- IATA: none; ICAO: KRAW; FAA LID: RAW;

Summary
- Airport type: Public
- Owner: City of Warsaw
- Serves: Warsaw, Missouri
- Elevation AMSL: 936 ft / 285 m
- Coordinates: 38°20′49″N 093°20′44″W﻿ / ﻿38.34694°N 93.34556°W
- Interactive map of Warsaw Municipal Airport

Runways
| Direction | Length |  | Surface |
| ft | m |
| 18/36 | 4,000 | 1,219 | Concrete |

Statistics (2022)
- Aircraft operations (year ending 12/2/2022): 10,110
- Based aircraft: 20
- Source: Federal Aviation Administration

= Warsaw Municipal Airport (Missouri) =

Warsaw Municipal Airport is a city-owned public-use airport located six miles (10 km) north of the central business district of Warsaw, a city in Benton County, Missouri, United States.
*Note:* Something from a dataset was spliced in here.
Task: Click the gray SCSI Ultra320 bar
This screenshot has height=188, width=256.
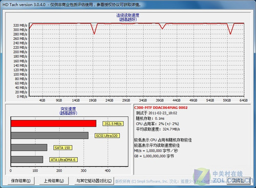Action: click(x=50, y=135)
Although most U.S. airports use the same three-letter location identifier for the FAA and IATA, Warsaw Municipal Airport is assigned RAW by the FAA but has no designation from the IATA (which assigned RAW to Arawa, Papua New Guinea).
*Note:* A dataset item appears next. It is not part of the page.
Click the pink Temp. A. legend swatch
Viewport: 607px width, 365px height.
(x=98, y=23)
== Facilities and aircraft ==
Warsaw Municipal Airport covers an area of 168 acre and has one runway designated 18/36 with a 4,000 x 75 ft (1,219 x 23 m) concrete surface.

For the 12-month period ending December 2, 2022, the airport had 10,110 aircraft operations, an average of 28 per day: 98% general aviation, 1% military and <1% air taxi. At that time, there were 20 aircraft based at this airport: 18 single-engine, 1 multi-engine, and 1 glider.